La responsabilità di un uomo dentro un viaggio nella notte

Per la rassegna “Summer Plays” al Carignano “Locke”, regista e interprete Filippo Dini

 

È dalla scrittura cinematografica di Steven Knight – per il film che aveva a protagonista un grandioso Tom Hardy anche in veste di regista, ricordiamolo anche per la sceneggiatura di La promessa dell’assassino di Cronenberg – che nasce l’Ivan Locke che Filippo Dini sta in questi giorni portando per la rassegna “Summer Plays” al Carignano (produzione Teatro Stabile di Torino – Teatro Nazionale, Teatro Franco Parenti, Teatro Stabile del Friuli Venezia Giulia), uno di quei film – anno 2013, girato in otto notti consecutive, ogni notte le riprese dell’intero film, al montaggio affidate le parti migliori – difficili ma capaci di entrare nel ristretto terreno dei cult, veri campioni di assolo interpretativi, esempi inseguiti di raffinatezza registica.

Certo Dini non ha dalla sua la calibrata bellezza del montaggio né le piccole imprese della fotografia e nemmeno il soffoco, la componente claustrofobica del luogo recitativo: ma incrocia con convinzione e con atmosfere e climi da thriller sempre tesi, giusti, quasi fossero una lunga snervante cavalcata, i 75’ del dramma. Locke si trasporta in palcoscenico senza alcuna fatica, diventa una convincente opera a sé, con leggi proprie, ricostruisce racconto ed emozioni e pensieri solidamente impiantati tra le lame dei fari o le intermittenti luci di sosta di Pasquale Mari, lungo il nastro stradale disegnato da Laura Benzi.

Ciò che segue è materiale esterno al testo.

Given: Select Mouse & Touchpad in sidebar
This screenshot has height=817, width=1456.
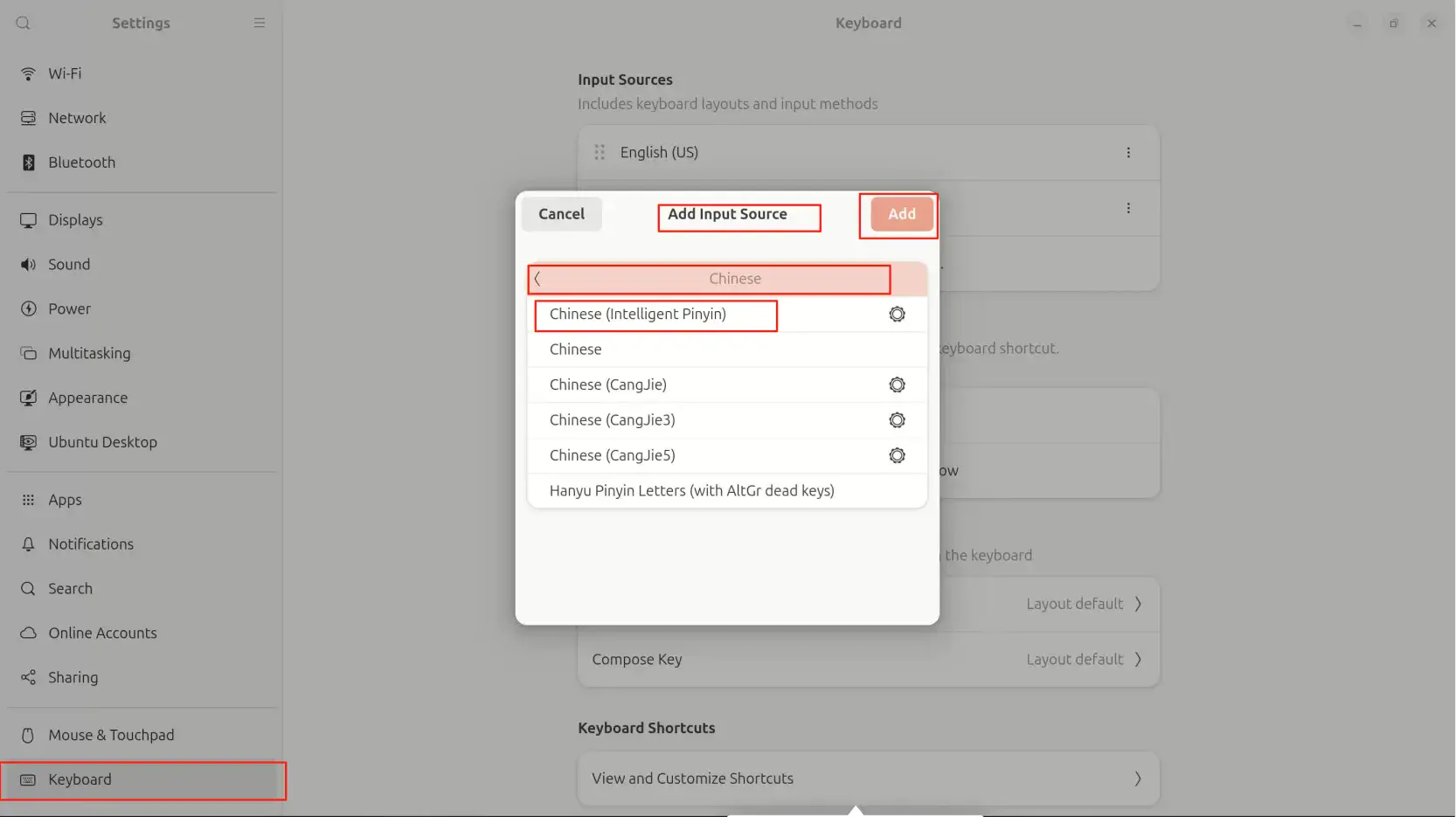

Locke è un uomo di successo, ha il proprio lavoro, una casa e una famiglia che adora, il giorno successivo sarà uno dei più fortunati della sua vita, per la mattina seguente è stabilita “la più grande colata di calcestruzzo dell’edilizia urbana forse europea” e lui è “il più bravo capocantiere dell’Inghilterra”, deve assolutamente correre a casa perché là lo aspettano una moglie e l’entusiasmo dei figli e una partita da applaudire insieme. E un paio di birre ghiacciate. Si sfila gli stivali con cui ogni giorno lavora nel cantiere, sale in macchina e di lì innesta una lunga serie di telefonate: da queste abbiamo lo sviluppo della vicenda, dal loro stretto succedersi, dal prolungarsi, dalle interferenze, dalla rabbia e dalle apprensioni, dagli incidenti e i ritardi a poche ore dall’evento, dalle voci che dicono e raccontano, che si inseguono, che in una sorta di gorgo, in un esempio di linguaggio teatrale quantomai libero e viscerale, s’avvicinano o s’allontanano sempre più dal protagonista. Ma la vita di Locke cambia, coscientemente, doverosamente. Un cambiamento che lo porta a intraprendere un viaggio diverso, un viaggio che ha anche il compito di guardare all’interno dell’uomo, di renderlo responsabile, di spingerlo a perdere tutto e a guadagnare tutto. A ricostruire.

Un cambio di rotta, un’inversione, un altro orizzonte a cui avvicinarsi, “un grande inno al coraggio” lo definisce Dini, “alla sua espressione più potente e più arcaica: il coraggio di abbandonare la propria vita, le proprie certezze, i successi personali, i propri affetti”, una cognizione del dolore che punti verso quella responsabilità che ci accompagna, tutti nessuno escluso, verso il nostro miglioramento. Locke impartisce ancora ordini perché lui vuole che quella colata sia un vero capolavoro, senza intoppi o difetti, accetta il licenziamento, lancia invettive e pugni chiusi contro un dio e ed un padre che un giorno lo ha abbandonato (e lui non ripeterà quello stesso errore), chiama la moglie per confessarle che sette mesi prima l’ha tradita con un’altra donna, neppure lui sa spiegarsi come sia successo, forse la colpa sta soltanto in due bottiglie di vino, una donna non bella e non più giovane che quella notte stessa partorirà, lascia che i figli gli raccontino della partita (le telefonate più umanamente belle): alla fine, arrivando nei pressi dell’ospedale, un’ultima telefonata, quella nuova madre gli fa ascoltare il vagito di un bambino che è appena venuto alla luce. Al centro del palcoscenico, con il suo volante in mano, Filippo Dini interpreta e dirige lo spettacolo, è vulnerabile e combattivo al tempo stesso, intesse un passato e un faticoso presente, guarda coraggiosamente avanti, raccoglie momenti, a tratti attimi impercettibili, ed emozioni dal proprio personaggio, e la ribellione sempre in primo piano, e dalla fitta ragnatela delle voci di quanti “lo circondano”.